#### [Esercizio assegnato]
Riporta senza alcuna modifica i record, partendo dall'inizio e arrivando fino alla riga che contiene "click(x=454, y=242)", compresa.

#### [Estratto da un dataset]
━━━━━━━━━━━━━━━━━━━━
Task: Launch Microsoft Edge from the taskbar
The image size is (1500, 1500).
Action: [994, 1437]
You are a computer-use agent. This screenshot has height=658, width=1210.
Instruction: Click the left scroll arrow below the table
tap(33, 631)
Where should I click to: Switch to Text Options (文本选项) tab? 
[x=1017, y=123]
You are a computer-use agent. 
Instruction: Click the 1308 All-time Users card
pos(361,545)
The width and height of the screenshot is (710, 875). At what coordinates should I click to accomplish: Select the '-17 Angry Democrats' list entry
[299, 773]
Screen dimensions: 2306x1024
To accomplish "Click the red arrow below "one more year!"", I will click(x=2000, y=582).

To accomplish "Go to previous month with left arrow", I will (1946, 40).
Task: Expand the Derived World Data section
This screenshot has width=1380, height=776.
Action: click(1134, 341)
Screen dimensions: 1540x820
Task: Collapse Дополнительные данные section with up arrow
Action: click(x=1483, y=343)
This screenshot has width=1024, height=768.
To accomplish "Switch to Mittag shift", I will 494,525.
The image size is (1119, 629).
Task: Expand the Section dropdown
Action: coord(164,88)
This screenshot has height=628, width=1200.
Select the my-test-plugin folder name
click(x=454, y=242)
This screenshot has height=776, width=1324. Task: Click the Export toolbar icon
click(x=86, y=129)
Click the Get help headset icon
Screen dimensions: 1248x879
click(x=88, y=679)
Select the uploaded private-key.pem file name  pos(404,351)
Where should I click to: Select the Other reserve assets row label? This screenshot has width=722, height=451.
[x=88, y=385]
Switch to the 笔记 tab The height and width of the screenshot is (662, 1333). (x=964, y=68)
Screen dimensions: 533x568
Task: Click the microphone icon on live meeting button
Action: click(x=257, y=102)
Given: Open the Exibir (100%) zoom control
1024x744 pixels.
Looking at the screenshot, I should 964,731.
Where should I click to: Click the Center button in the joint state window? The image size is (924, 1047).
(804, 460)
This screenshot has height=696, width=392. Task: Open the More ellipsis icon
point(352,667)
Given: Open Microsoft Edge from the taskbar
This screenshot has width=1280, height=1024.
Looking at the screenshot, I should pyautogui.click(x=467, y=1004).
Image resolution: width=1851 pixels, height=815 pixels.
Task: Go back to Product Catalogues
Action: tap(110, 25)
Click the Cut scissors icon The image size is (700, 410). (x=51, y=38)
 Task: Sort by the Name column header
━━━━━━━━━━━━━━━━━━━━
#### [Compito svolto]
Task: Launch Microsoft Edge from the taskbar
The image size is (1500, 1500).
Action: [994, 1437]
You are a computer-use agent. This screenshot has height=658, width=1210.
Instruction: Click the left scroll arrow below the table
tap(33, 631)
Where should I click to: Switch to Text Options (文本选项) tab? 
[x=1017, y=123]
You are a computer-use agent. 
Instruction: Click the 1308 All-time Users card
pos(361,545)
The width and height of the screenshot is (710, 875). At what coordinates should I click to accomplish: Select the '-17 Angry Democrats' list entry
[299, 773]
Screen dimensions: 2306x1024
To accomplish "Click the red arrow below "one more year!"", I will click(x=2000, y=582).

To accomplish "Go to previous month with left arrow", I will (1946, 40).
Task: Expand the Derived World Data section
This screenshot has width=1380, height=776.
Action: click(1134, 341)
Screen dimensions: 1540x820
Task: Collapse Дополнительные данные section with up arrow
Action: click(x=1483, y=343)
This screenshot has width=1024, height=768.
To accomplish "Switch to Mittag shift", I will 494,525.
The image size is (1119, 629).
Task: Expand the Section dropdown
Action: coord(164,88)
This screenshot has height=628, width=1200.
Select the my-test-plugin folder name
click(x=454, y=242)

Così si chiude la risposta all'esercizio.